_WHAT IS NEEDED_
Rewrite the entries from the line containing "This screenshot has height=578, width=1024." up to and including the line containing "(x=150, y=356)", swapping "Instruction" for "Directive" wherever it occurs and leaving everything else unchanged.

↓

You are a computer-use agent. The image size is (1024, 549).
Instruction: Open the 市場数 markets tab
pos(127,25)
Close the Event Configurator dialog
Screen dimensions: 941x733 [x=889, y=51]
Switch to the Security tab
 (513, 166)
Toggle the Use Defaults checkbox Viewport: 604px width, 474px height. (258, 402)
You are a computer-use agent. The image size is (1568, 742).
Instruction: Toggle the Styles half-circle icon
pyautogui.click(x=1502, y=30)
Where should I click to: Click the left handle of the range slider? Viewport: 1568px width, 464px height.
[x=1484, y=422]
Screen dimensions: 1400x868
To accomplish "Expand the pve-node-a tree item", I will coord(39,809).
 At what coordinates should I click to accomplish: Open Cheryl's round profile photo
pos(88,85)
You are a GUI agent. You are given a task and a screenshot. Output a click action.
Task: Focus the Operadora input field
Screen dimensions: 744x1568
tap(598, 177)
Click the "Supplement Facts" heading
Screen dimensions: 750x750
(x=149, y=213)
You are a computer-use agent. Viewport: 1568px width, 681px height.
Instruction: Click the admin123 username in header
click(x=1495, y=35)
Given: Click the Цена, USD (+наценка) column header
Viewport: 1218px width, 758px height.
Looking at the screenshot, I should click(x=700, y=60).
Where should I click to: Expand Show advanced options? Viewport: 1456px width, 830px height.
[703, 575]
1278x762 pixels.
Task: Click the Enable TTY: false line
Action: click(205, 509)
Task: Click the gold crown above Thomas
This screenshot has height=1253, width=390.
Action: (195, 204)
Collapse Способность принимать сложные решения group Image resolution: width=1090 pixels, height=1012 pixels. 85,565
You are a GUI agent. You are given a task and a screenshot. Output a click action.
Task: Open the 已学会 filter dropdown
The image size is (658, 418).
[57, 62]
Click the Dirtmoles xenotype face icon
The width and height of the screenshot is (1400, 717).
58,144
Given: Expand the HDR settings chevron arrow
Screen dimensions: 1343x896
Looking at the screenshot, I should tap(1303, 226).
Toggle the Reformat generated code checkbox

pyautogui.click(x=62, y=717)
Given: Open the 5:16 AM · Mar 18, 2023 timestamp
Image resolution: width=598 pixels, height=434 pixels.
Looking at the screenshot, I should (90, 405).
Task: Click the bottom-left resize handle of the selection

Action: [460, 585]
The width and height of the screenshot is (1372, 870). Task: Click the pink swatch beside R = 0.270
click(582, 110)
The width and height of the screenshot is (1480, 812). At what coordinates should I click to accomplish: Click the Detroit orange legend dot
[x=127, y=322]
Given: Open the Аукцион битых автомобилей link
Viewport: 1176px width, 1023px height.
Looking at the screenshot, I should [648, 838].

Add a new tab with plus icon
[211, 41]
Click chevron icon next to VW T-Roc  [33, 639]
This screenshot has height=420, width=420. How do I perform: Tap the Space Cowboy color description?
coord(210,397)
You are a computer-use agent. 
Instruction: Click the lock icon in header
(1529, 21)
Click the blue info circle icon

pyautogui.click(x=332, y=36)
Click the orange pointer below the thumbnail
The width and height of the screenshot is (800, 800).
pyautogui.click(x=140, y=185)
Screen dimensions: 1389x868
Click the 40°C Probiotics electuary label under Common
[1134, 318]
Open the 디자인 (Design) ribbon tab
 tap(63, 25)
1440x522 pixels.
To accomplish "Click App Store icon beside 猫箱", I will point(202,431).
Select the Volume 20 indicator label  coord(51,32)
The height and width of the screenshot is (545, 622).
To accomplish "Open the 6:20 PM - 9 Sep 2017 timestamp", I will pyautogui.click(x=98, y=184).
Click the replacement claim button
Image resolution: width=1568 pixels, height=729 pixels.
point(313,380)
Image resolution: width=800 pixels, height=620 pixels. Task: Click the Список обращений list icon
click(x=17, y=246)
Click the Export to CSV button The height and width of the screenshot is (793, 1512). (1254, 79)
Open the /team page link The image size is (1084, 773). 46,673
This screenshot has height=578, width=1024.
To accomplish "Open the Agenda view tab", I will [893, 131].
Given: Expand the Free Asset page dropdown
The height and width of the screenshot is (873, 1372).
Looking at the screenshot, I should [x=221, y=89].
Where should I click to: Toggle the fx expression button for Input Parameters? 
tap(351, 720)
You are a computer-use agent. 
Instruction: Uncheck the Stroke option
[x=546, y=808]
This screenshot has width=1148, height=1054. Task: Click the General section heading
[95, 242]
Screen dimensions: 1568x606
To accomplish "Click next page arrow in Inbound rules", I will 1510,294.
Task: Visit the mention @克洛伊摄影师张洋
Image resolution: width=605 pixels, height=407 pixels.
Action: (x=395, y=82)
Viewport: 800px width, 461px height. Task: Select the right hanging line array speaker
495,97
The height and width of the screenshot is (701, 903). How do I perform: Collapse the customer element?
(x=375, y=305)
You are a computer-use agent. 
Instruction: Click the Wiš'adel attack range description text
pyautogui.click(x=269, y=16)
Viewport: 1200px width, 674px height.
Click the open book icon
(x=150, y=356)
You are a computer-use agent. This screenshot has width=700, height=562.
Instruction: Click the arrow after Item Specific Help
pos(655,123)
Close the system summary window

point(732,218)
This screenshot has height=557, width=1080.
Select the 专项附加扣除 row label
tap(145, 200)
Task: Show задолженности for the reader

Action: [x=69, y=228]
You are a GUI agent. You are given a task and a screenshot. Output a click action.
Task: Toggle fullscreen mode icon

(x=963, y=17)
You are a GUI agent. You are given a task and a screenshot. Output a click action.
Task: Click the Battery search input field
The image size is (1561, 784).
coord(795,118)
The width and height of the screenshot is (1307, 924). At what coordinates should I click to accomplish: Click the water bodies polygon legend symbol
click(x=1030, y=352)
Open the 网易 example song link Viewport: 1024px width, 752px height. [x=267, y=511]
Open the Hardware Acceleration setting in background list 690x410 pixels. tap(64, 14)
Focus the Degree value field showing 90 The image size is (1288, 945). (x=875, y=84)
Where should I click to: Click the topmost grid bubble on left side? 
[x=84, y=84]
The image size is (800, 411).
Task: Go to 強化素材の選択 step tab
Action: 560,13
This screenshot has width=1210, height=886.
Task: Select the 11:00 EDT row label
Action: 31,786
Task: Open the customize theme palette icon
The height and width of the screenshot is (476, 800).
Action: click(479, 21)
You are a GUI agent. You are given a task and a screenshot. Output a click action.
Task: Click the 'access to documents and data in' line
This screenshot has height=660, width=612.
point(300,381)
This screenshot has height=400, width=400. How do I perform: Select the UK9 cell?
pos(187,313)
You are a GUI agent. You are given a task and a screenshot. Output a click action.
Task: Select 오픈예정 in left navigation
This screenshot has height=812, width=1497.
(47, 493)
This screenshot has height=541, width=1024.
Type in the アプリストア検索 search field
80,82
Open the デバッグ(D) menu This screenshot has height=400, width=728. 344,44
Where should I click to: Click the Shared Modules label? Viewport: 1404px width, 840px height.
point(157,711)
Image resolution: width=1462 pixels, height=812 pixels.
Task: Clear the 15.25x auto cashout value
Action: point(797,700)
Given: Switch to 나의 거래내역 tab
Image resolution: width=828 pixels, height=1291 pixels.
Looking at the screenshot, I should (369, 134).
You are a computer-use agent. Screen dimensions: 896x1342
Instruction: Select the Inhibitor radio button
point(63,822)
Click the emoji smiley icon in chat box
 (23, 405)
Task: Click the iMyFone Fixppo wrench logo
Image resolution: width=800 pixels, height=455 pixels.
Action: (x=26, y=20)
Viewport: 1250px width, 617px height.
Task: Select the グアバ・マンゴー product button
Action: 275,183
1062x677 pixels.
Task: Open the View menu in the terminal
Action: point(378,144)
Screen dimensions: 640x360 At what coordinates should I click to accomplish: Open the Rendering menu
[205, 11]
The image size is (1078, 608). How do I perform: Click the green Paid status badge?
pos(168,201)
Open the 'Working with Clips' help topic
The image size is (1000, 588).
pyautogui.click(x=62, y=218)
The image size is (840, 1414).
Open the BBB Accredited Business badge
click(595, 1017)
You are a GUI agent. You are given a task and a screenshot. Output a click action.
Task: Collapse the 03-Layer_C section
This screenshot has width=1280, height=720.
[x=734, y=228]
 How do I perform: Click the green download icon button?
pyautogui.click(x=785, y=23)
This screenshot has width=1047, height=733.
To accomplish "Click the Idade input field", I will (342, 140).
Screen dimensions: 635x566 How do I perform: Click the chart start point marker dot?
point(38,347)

↑

_RESULT OF THE TASK_
This screenshot has height=578, width=1024.
To accomplish "Open the Agenda view tab", I will [893, 131].
Given: Expand the Free Asset page dropdown
The height and width of the screenshot is (873, 1372).
Looking at the screenshot, I should [x=221, y=89].
Where should I click to: Toggle the fx expression button for Input Parameters? 
tap(351, 720)
You are a computer-use agent. 
Directive: Uncheck the Stroke option
[x=546, y=808]
This screenshot has width=1148, height=1054. Task: Click the General section heading
[95, 242]
Screen dimensions: 1568x606
To accomplish "Click next page arrow in Inbound rules", I will 1510,294.
Task: Visit the mention @克洛伊摄影师张洋
Image resolution: width=605 pixels, height=407 pixels.
Action: (x=395, y=82)
Viewport: 800px width, 461px height. Task: Select the right hanging line array speaker
495,97
The height and width of the screenshot is (701, 903). How do I perform: Collapse the customer element?
(x=375, y=305)
You are a computer-use agent. 
Directive: Click the Wiš'adel attack range description text
pyautogui.click(x=269, y=16)
Viewport: 1200px width, 674px height.
Click the open book icon
(x=150, y=356)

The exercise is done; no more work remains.